Cambridge Audio sells a compact speaker called the Minx Min 10. It is similar in size and appearance to the UCubes and also uses a BMR driver (round instead of square). These sell for $79.99 each and act like regular speaker, in that they require amplification to work. So at $160 before amping, they really are priced in a different league than the UCubes. I like the fact that they have a matching sub designed to augment their low frequency performance, but at $399 it isn’t worth talking about in the same context as UCubes.
Mission also sells a similar BMR based compact speaker. Their M-Cube is very similar to the Cambridge offering and thus requires external amplification. Amazon sells them for $169 each.
Both of those BMR models could actually be superior to the UCubes for all I know. But their pricing and different feature set makes them a bad comparison. And all the small computer speaker setups I’ve heard from Logitech, Boston Acoustics, and others have been somewhat inferior to the UCubes: heavy bass and especially midbass to color everything and make it seem more full range. So regretfully I don’t really have the ability to do any direct A/B testing with a comparable product. But part of the appeal of the UCubes has to be their uniqueness.
Overall I’m pretty impressed with the UFi UCubes. They offer good looks and good sound at a reasonable price, and are small enough to fit practically anywhere. Their wide sound dispersion capability means you can get good results from them even in placements that would have other speakers sounding terrible. Factor in the well thought out accessories and there really isn’t much not to like here.

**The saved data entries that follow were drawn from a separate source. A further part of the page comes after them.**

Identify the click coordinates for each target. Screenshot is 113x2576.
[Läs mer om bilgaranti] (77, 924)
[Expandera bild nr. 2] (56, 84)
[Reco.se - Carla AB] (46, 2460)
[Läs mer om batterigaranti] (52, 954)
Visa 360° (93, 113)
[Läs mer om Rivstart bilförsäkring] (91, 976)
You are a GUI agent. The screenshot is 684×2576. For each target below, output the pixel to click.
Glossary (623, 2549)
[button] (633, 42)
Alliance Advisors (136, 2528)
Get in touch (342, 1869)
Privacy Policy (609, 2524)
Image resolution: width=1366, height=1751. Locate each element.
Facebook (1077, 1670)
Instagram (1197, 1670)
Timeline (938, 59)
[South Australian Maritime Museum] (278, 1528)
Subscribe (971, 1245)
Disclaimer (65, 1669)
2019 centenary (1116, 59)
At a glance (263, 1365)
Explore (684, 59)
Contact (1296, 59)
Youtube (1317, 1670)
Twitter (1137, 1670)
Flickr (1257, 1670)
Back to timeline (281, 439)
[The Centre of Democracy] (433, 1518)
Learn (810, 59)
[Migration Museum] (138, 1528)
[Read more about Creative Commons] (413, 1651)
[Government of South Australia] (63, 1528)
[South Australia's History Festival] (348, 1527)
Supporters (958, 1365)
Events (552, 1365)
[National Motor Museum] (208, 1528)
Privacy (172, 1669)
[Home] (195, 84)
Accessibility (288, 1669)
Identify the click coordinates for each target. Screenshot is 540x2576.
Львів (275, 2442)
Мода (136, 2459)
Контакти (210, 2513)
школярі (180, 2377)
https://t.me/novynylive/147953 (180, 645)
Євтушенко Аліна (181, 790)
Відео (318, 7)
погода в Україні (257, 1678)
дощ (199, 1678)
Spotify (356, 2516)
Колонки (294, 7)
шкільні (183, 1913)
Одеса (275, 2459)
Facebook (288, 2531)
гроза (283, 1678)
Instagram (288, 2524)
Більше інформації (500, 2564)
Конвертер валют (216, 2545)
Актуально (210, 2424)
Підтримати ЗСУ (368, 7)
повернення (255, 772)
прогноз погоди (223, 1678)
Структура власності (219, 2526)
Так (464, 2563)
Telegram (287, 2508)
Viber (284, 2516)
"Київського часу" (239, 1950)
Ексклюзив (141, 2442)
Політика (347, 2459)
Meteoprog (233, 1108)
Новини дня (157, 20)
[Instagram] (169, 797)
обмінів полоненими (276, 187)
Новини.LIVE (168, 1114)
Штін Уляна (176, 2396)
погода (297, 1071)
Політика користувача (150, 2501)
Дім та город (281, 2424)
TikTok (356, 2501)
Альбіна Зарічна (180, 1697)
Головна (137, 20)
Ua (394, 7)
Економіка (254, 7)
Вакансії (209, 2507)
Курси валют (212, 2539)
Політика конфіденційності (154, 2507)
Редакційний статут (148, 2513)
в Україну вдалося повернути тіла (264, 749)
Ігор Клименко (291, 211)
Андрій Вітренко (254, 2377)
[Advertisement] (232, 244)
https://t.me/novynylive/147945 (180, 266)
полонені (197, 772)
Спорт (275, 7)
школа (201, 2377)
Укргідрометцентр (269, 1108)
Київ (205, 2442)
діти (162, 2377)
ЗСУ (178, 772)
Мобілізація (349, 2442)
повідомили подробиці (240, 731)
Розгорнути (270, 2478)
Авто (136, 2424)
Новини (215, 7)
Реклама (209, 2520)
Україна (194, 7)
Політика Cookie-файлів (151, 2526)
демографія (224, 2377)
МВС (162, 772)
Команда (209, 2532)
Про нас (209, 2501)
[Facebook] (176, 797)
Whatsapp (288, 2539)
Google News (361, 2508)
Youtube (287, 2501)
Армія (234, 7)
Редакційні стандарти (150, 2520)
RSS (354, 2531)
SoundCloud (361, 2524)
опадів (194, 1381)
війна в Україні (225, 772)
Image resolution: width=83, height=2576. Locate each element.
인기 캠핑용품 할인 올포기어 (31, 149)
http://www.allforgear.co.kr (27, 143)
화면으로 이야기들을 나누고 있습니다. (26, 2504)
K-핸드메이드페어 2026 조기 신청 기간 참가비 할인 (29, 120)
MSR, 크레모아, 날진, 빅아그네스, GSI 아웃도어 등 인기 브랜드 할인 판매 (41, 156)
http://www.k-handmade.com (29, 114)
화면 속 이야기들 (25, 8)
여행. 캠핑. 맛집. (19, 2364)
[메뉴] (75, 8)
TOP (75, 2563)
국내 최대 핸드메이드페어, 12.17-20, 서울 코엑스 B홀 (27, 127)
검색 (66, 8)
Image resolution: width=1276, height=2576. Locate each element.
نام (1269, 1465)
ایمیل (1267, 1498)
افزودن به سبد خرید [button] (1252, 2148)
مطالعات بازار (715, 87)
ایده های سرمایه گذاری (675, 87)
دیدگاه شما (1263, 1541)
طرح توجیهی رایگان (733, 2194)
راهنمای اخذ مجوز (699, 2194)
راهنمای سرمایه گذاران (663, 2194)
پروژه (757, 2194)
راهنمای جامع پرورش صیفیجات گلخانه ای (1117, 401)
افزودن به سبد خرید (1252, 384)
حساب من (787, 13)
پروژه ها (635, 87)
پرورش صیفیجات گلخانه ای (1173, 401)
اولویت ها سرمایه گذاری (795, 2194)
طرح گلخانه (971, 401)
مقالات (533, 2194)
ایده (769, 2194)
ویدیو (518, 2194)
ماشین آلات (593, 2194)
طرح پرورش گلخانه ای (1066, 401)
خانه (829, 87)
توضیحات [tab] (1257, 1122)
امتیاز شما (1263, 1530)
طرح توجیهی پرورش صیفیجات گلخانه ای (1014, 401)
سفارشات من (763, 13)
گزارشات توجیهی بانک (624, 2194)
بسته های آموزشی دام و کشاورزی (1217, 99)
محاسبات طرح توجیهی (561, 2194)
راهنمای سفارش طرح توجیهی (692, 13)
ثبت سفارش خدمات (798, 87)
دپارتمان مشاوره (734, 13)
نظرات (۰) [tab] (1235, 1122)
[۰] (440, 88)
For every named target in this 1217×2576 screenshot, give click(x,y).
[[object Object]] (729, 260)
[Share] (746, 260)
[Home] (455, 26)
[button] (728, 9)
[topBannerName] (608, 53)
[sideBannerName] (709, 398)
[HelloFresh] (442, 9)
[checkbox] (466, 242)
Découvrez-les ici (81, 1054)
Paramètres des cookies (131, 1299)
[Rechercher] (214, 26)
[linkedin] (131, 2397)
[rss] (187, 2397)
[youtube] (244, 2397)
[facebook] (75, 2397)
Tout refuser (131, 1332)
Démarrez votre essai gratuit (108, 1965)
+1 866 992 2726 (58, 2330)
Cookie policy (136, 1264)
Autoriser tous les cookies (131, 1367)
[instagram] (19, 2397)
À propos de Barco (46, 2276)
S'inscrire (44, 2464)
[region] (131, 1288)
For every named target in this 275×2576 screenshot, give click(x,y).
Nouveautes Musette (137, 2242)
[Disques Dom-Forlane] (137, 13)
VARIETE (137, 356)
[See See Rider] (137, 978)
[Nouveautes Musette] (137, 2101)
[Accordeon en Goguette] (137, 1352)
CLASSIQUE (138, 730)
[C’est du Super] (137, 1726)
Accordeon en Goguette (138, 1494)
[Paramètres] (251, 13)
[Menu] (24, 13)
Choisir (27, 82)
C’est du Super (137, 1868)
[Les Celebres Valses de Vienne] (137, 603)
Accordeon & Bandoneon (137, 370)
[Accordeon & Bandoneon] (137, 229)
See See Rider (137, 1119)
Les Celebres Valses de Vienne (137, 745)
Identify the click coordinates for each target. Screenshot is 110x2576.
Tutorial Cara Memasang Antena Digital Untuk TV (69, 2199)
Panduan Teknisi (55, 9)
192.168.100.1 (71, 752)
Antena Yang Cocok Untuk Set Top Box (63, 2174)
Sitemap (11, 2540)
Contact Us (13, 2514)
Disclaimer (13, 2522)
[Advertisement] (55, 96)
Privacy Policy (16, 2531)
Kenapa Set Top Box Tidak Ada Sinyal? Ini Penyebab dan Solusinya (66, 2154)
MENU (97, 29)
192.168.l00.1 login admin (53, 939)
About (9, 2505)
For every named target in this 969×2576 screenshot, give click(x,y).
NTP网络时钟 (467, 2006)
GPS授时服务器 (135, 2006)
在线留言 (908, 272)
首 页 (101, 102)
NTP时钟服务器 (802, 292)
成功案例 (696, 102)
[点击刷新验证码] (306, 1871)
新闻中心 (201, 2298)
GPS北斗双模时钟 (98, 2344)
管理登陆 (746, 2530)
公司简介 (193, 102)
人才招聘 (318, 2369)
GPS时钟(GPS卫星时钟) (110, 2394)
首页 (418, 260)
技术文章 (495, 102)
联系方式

The biggest drawback of the UCubes is actually one of the things I like best about them. I’m referring to the sound signature, which clearly won’t be for everyone. There are plenty of people out there who measure sound quality by the amount of bass impact it has, and nothing more. These are clearly not the best option for someone like that. But what you do have here is very clear and accurate music reproduction. It’s great for vocals, acoustic tracks, lots of jazz and classical, and various types of somewhat softer music. It even keeps up pretty well (with expectations set accordingly of course) on rock, electronic music, and even bit of metal if the volume stays at a reasonable level.
The thing I like about the sound is that it helps break the cycle of boomy, muddy computer speakers and delivers a good dose of audiophile clarity for the price. Ever talk to someone who learned everything they know about audio from listening to a big car stereo? I mean the kind involving a huge bandpass box full of subwoofers in the trunk. These folks often have a hard time making the transition to good, realistic sounding hifi. When they try headphones, the only thing that will sound right to them is a Sennheiser CX300, Sony XB series, or similar models with huge bass. It is my opinion that many computer speakers do this same disservice to listeners – people who will eventually want to move to a higher end setup. If they start early by being exposed to clear, clean sound, then they will have a much less difficult time down the road. For those people, people with limited desk space, or people who might want a portable sound solution, I can easily recommend the UCubes.